EXERCISE » Beginning with the line that includes "Click the tag icon for rundll32.exe row" and ending with the last line of the entries below, set down each line exactly; include no pictures.

DATA FOR THIS TASK »
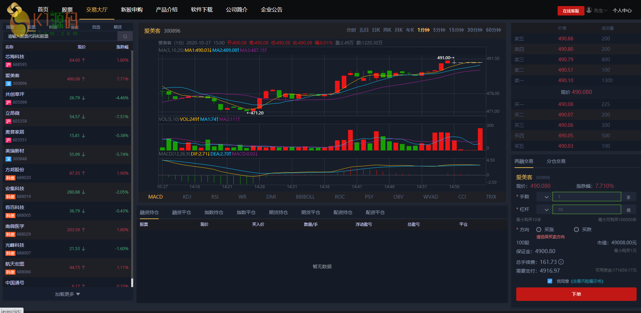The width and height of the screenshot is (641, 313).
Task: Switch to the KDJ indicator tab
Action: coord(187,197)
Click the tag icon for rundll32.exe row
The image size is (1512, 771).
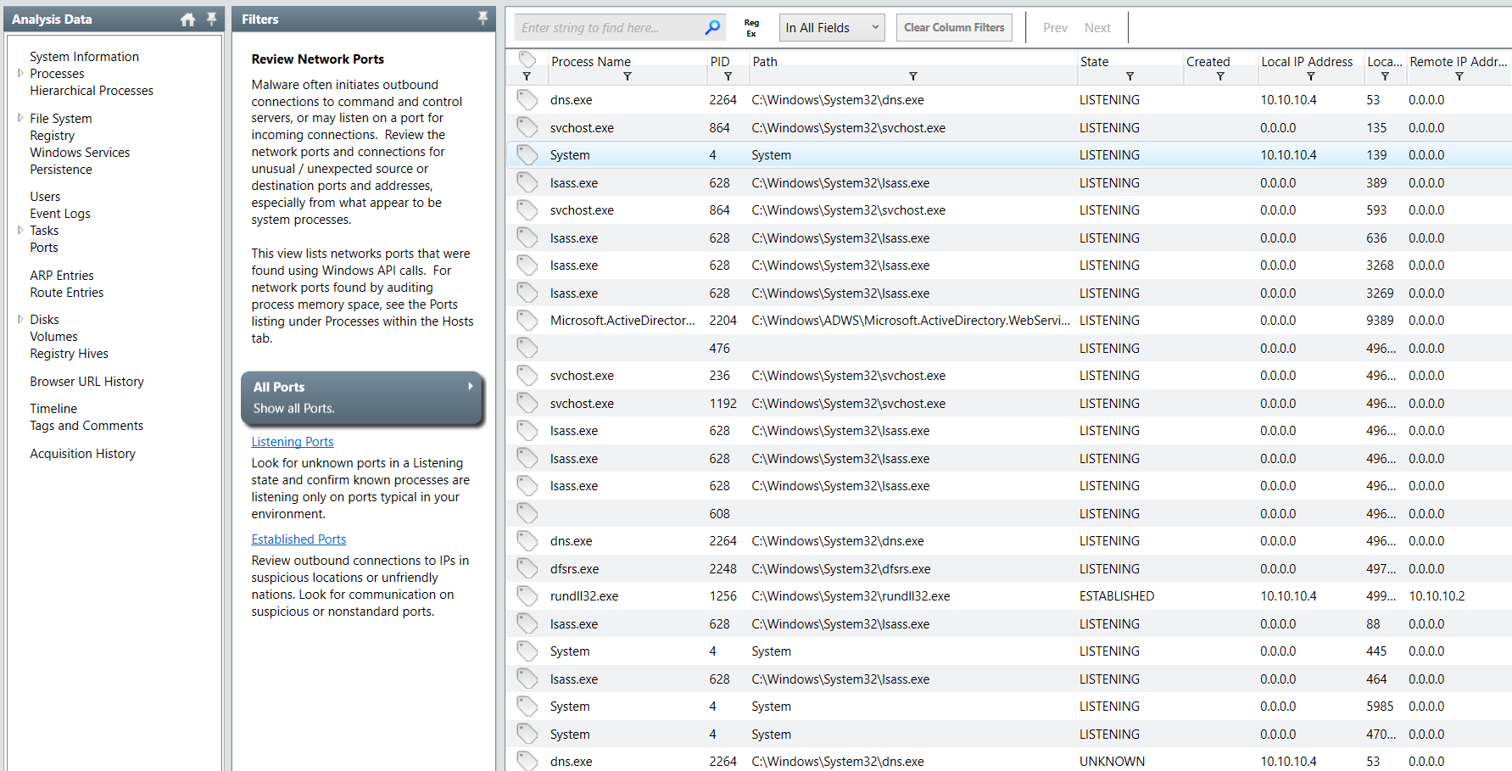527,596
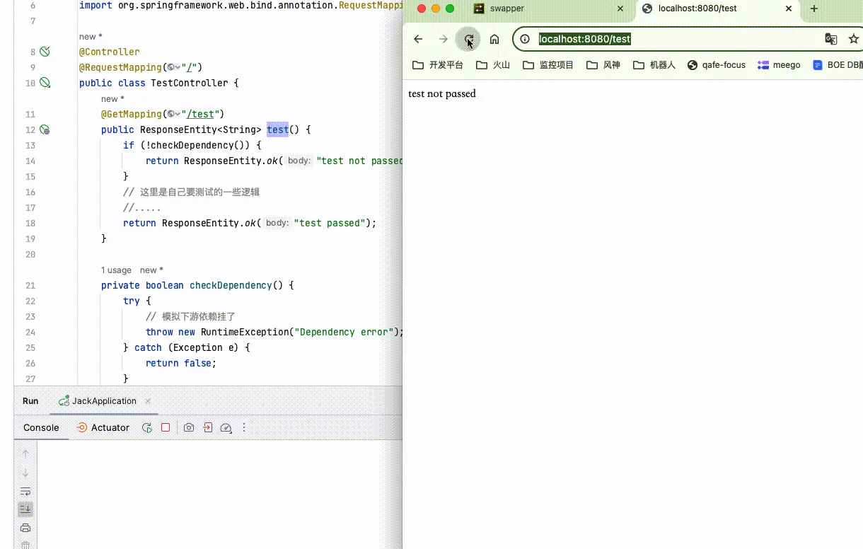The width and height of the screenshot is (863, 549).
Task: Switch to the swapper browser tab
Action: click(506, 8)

SOLUTION BELOW »
Click the tag icon for rundll32.exe row
The image size is (1512, 771).
527,596
The width and height of the screenshot is (863, 549).
Task: Switch to the swapper browser tab
Action: click(506, 8)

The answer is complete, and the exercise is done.